"No acquirer shall acquire shares or voting rights which (taken together with shares or voting rights, if any, held by him or by persons acting in concert with him), entitle such acquirer to exercise fifteen percent or more of the voting rights in a company, unless such acquirer makes a public announcement to acquire shares of such company in accordance with the Regulations."
"Irrespective of whether or not there has been any acquisition of shares or voting rights in a company, no acquirer shall acquire control over the target company, unless such person makes a public announcement to acquire shares and acquires such shares in accordance with the Regulations."
The difference between these regulations is the control angle. Offer under Regulation (10) would be without the control of the target company while the same under Regulation(12) will entitle the acquirer control over the target company.

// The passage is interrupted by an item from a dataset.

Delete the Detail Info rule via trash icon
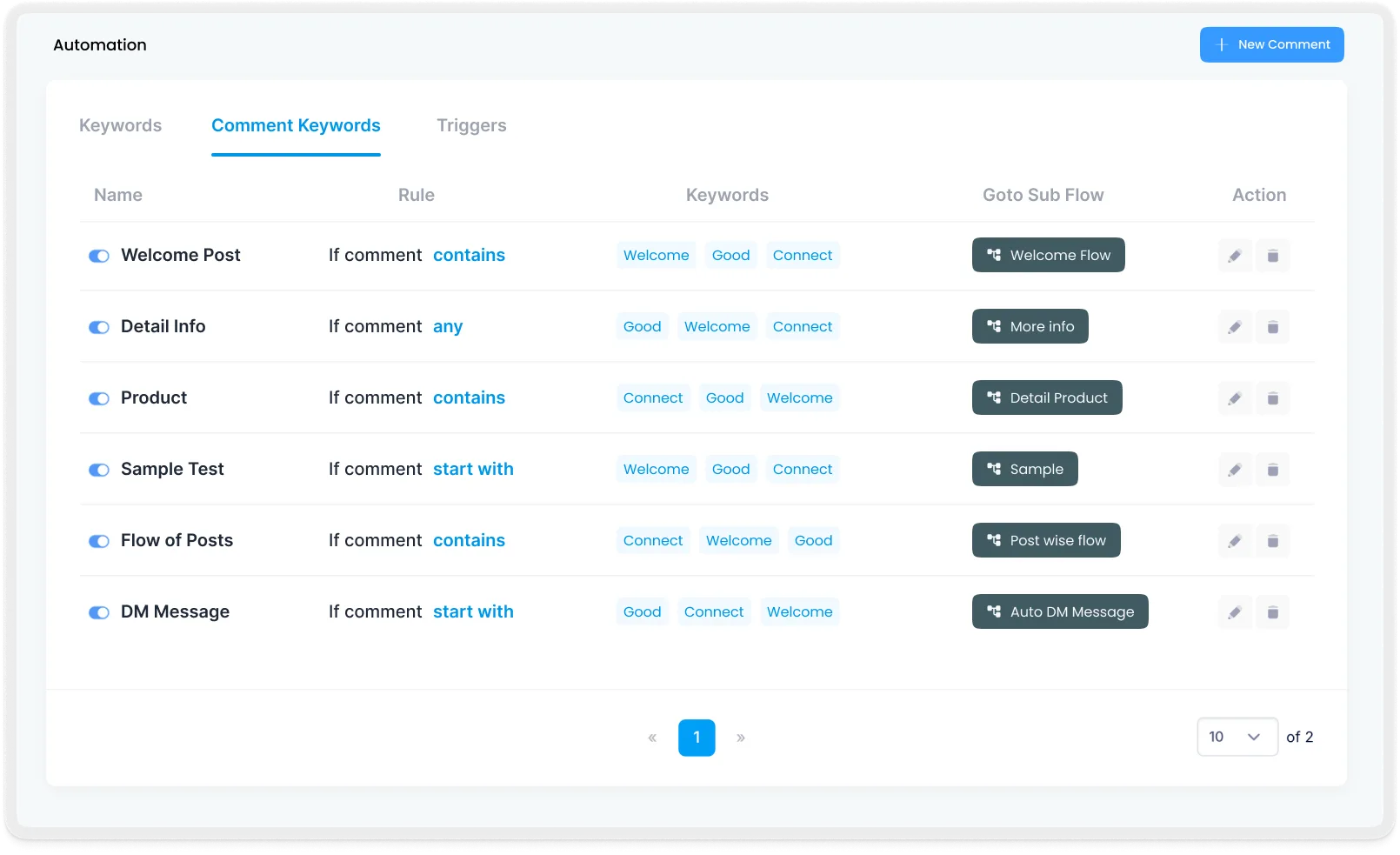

Here is how Takeover Code explains the meaning of control :
"Control includes the right to appoint directly or indirectly or by virtue of agreements or in any other manner majority of directors on the Board of the target company or to control management or policy decisions affecting the target company."
- Bharati Shipyard holds around 22% stake in Great Offshore. The open offer size is 20% , priced at 560 and made under regulation 10.
- ABG Shipyard holds around 8.5% stake. The open offer size is 32.5% , priced at 520 and made under regulation 12.
- SEBI has cleared both the offers and both the offers would open and close on the same dates. The shareholders can thus tender their shares in either higher acceptance ratio ( ABG) or higher price ( Bharati) or partially in both the offers.